Raw data:
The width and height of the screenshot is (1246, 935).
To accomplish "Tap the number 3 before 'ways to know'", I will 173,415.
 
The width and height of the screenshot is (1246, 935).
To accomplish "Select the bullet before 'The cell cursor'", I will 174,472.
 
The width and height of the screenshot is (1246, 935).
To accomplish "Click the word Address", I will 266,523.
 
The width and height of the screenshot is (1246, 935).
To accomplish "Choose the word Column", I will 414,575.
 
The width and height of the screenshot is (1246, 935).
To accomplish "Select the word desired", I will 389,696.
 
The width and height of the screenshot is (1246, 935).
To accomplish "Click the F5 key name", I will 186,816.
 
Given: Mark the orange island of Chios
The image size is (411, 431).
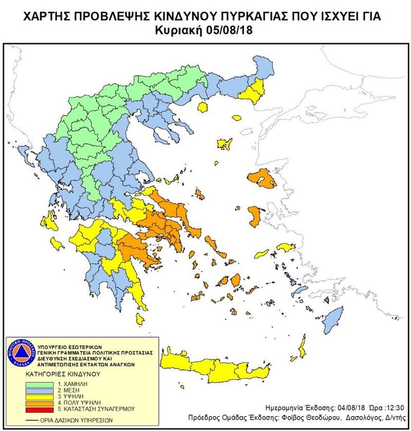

Written instruction:
In every one of the records above, substitute "page image" for "screenshot" and write the lines out again with nothing else altered. Leave the pictures out of your answer.

Exercise solution:
The width and height of the page image is (1246, 935).
To accomplish "Tap the number 3 before 'ways to know'", I will 173,415.
 
The width and height of the page image is (1246, 935).
To accomplish "Select the bullet before 'The cell cursor'", I will 174,472.
 
The width and height of the page image is (1246, 935).
To accomplish "Click the word Address", I will 266,523.
 
The width and height of the page image is (1246, 935).
To accomplish "Choose the word Column", I will 414,575.
 
The width and height of the page image is (1246, 935).
To accomplish "Select the word desired", I will 389,696.
 
The width and height of the page image is (1246, 935).
To accomplish "Click the F5 key name", I will 186,816.
 
Given: Mark the orange island of Chios
The image size is (411, 431).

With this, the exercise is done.